Dimas y Gestas, vidas paralelas

En vida, a Dimas le decían el buen ladrón. Lo que hoy llamamos un “ladrón honrado”. Hurtaba por deporte, para saciar, siguiendo el mandato del libro de los Proverbios (6,30). Lo que le sobraba lo repartía entre los pobres. Dimas fue la cuota inicial de Robin Hood. Siempre fue generoso con lo que no era suyo. Habría sido capaz de hacer la revolución con plata ajena.

A Gestas, su colega de manos fáciles, robar se le había convertido en un tic. A los que roban así, por inercia, les dirían después cleptómanos. Dimas era distinto. Tomaba las cosas en préstamo. Era de la familia del ladrón “que se había robado las llaves de la noche”.

Son los únicos ladrones recordados cada año en Semana Santa. Los cuatro evangelistas se ocupan de ellos. Ninguno los menciona por sus nombres. Después se supo que se llamaban así. Con esos nombres no necesitaban apellidos para identificarse cuando la ley les pedía papeles.

Dimas era un ladrón sin estrés.  Donde estaban las dracmas ajenas, allí estaba su corazón. Y su mano izquierda, con la que robaba. La mano derecha no le servía ni para aplaudir. O para ponerle la mano a la diligencia, el metro de su época.

Gestas, más mundano, alegaba que a sus hijos también les gustaba la ropa de marca e ir a la escuela. Con lo caras que estaban los ábacos… Quería que estudiaran para que no tuvieran que ejercer su arduo oficio. Tenía esta pragmática filosofía: “Uno primero se enriquece y después se honradece”.
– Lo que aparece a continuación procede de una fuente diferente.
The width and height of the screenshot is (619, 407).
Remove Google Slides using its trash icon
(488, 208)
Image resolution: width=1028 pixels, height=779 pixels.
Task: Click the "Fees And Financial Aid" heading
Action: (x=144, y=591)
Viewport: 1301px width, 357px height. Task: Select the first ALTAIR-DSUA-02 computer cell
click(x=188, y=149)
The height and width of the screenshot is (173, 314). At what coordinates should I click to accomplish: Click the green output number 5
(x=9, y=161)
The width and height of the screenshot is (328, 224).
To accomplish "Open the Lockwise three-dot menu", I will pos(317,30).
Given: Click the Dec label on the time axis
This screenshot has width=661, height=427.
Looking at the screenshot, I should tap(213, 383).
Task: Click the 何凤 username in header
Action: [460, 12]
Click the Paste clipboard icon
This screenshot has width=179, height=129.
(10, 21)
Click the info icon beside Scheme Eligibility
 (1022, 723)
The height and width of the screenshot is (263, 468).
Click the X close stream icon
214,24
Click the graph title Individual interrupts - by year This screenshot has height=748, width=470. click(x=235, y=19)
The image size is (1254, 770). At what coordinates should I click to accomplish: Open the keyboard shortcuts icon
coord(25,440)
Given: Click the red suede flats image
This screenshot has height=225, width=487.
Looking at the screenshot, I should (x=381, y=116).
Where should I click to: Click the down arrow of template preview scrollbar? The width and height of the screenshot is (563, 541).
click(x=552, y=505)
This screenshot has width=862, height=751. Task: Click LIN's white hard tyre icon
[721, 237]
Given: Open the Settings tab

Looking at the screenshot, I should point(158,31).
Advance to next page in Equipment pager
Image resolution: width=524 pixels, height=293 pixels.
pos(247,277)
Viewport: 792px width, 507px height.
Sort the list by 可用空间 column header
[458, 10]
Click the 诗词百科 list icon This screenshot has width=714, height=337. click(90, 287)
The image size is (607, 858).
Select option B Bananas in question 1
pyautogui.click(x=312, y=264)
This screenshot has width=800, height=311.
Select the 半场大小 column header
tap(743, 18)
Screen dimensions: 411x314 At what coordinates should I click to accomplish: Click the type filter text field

Más que ladrón, Dimas era un poeta con las manos. Con sus dedos habría sido un gran pianista. Tenía manos de voyerista. Con cierto arte, hacía cambiar las cosas de dueño.

Gestas era un caco violento (detestaba que le dijeran caco). Robó en venganza por la cara de pocos amigos que le quedó para siempre después de un estornudo. Freud lo habría entendido, aunque se le robara el sofá.

Era tan bravo Gestas que en plena crucifixión le dio por regañar a Jesús, hasta el punto de exigirle que los salvara a todos.

Dimas era un encanto de tipo. Era de los que agarraba el laúd en las fiestas y arrancaba a cantar. Era “todos los domingos del año”, como decían de Chaplin.

Gestas era de aquellos que se gastaba el dinero en trago y viejas. Fue de los que convirtió el templo en cueva de ladrones (Mateo, 21,13). Ese día Dimas estaba “redistribuyendo el ingreso” (robando) en otra  parroquia.

Preferían no pisarse las mangueras. El oficio de ladrón también tiene su ética. Y su estética. Eran colegas, pero no trabajaban en llave. De pronto juntaban la plata para irse de parranda. Eso sí, cuando la suerte no sonreía al uno, el otro le prestaba. Luego no se pagaban la cuenta: ladrón que roba a ladrón…

Fueron a dar juntos al Calvario, al lado de Jesús, porque, sin proponérselo,  el viernes que lo colgaron, coincidieron en sus pilatunas en casa de Pilato.

Los pillaron con las manos en la túnica de varios escribas. Se les fue la mano en tratar de pescar en río revuelto. Y por allí derecho los tiquetiaron para la crucifixión. Como robaban de día les cayó el Éxodo encima (22,2): el que robe de día “será reo de homicidio”.

Dimas es el patrono de los carteristas decentes de antes: aquellos que aligeraban con delicadeza al dueño de su billetera sin que se diera cuenta. Si se daba cuenta, le ofrecía disculpas y hasta lo invitaba a almorzar. Depende de cómo les hubiera ido durante la jornada laboral.

Encarnaban dos escuelas distintas unidas por el cordón umbilical del amor por lo que era del prójimo.

Dimas se hizo ladrón por azar. Un día le prestaron unos denarios, se olvidó y decidió quedarse con ellos. Eso era mejor que trabajar. Miento: era una forma distinta de camellar como decían los dueños de dromedarios. Gestas era  otro cuento: se enamoró a primera vista de una mochila de un fariseo, y allí inició su carrera.

Al final, los dos se salvaron. Dimas silenció a Gestas convenciéndole de que en el cielo había mucho pobre con plata y mucho rico sin ella.  Logró que Jesús les perdonara sus blasfemias. Ambos andan arriba haciendo bellezas.